PROBLEMS:
• 1. Reproduce the passage of the ML-DSA article that runs from "Learn how to" up to and including "implement post-quantum digital signatures in their applications.".
• 2. Carry on the ML-DSA article from the point where it stops.

TEXT EXCERPT:
============================================================

Using ML-DSA with CNG

Note

Some information relates to a prerelease product which may be substantially modified before it's commercially released. Microsoft makes no warranties, express or implied, with respect to the information provided here. The feature described in this topic is available in pre-release versions of the Windows Insider Preview.

This article provides a guide to implementing the end-to-end workflow for creating and verifying digital signatures using the ML-DSA algorithm with Microsoft's CNG API.

Sample ML-DSA code using BCrypt

Learn how to use the ML-DSA algorithm with Microsoft's CNG API for digital signatures. The BCrypt sample includes functions for signing a message and verifying the signature, as well as exporting the public key. The code is designed to be easy to follow and understand, making it suitable for developers looking to implement post-quantum digital signatures in their applications.

Signature Generation and Verification with ML-DSA

This code sample demonstrates the end-to-end workflow for creating and verifying digital signatures using the ML-DSA algorithm with Microsoft's CNG API. It highlights the importance of matching context during signing and verification, as well as careful management of cryptographic handles and memory. Post-quantum digital signature algorithms are equivalent at a high level to the existing digital signature algorithms we use today (RSA-PSS, ECDSA, etc.), where one party generates a public/private key-pair and signs a message (or its hash value) with the private key to produce a signature. The signature can be verified by anyone who has the associated public key. One difference is that PQ digital signature algorithms support pre-hash variants, which hash then sign data similar to traditional signature algorithms, as well as pure variants, which sign any input data of arbitrary length. This example uses the pure ML-DSA variant and describes how to use pre-hash ML-DSA. By following these steps, developers can implement secure, post-quantum digital signatures in their applications.

============================================================

DATA SEGMENT:
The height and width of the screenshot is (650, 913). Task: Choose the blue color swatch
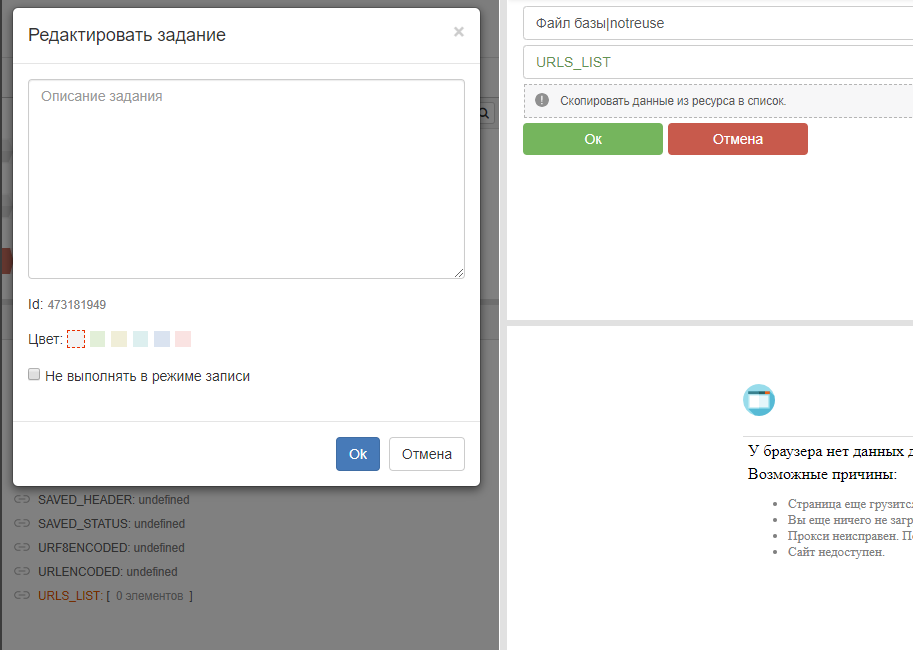pyautogui.click(x=162, y=339)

============================================================

PER-TASK OUTPUTS:
• 1.
Learn how to use the ML-DSA algorithm with Microsoft's CNG API for digital signatures. The BCrypt sample includes functions for signing a message and verifying the signature, as well as exporting the public key. The code is designed to be easy to follow and understand, making it suitable for developers looking to implement post-quantum digital signatures in their applications.

• 2.
Set up algorithm handles and key pairs

You will follow these steps to set up the algorithm handles and key pairs for ML-DSA:

1. Use BCryptOpenAlgorithmProvider for the ML-DSA algorithm, choosing either the default Microsoft primitive provider or another HSM provider. This step sets up the cryptographic context for subsequent operations.

   status = BCryptOpenAlgorithmProvider(
       &hAlg,
       BCRYPT_MLDSA_ALGORITHM,
       MS_PRIMITIVE_PROVIDER,
       NULL);
   
   if (!NT_SUCCESS(status)) {
       goto cleanup;
   }
   

2. Use BCryptGenerateKeyPair to create private and public keys for the chosen algorithm.

   status = BCryptGenerateKeyPair(hAlg, &hKeyPair, 0, NULL);
   
   if (!NT_SUCCESS(status)) {
       goto cleanup;
   }
   

   The parameters are as follows:

   • hAlg: The handle for the algorithm provider, which was obtained from BCryptOpenAlgorithmProvider.
   • hKeyPair: The handle for the key pair.
   • 0: Indicates the default key size for ML-DSA.
   • NULL: No flags are set for this operation.

3. Use BCryptSetProperty to specify the parameter set to use for ML-DSA, which have tradeoffs for strength and performance. In this example the ML-DSA-44 parameter set is chosen.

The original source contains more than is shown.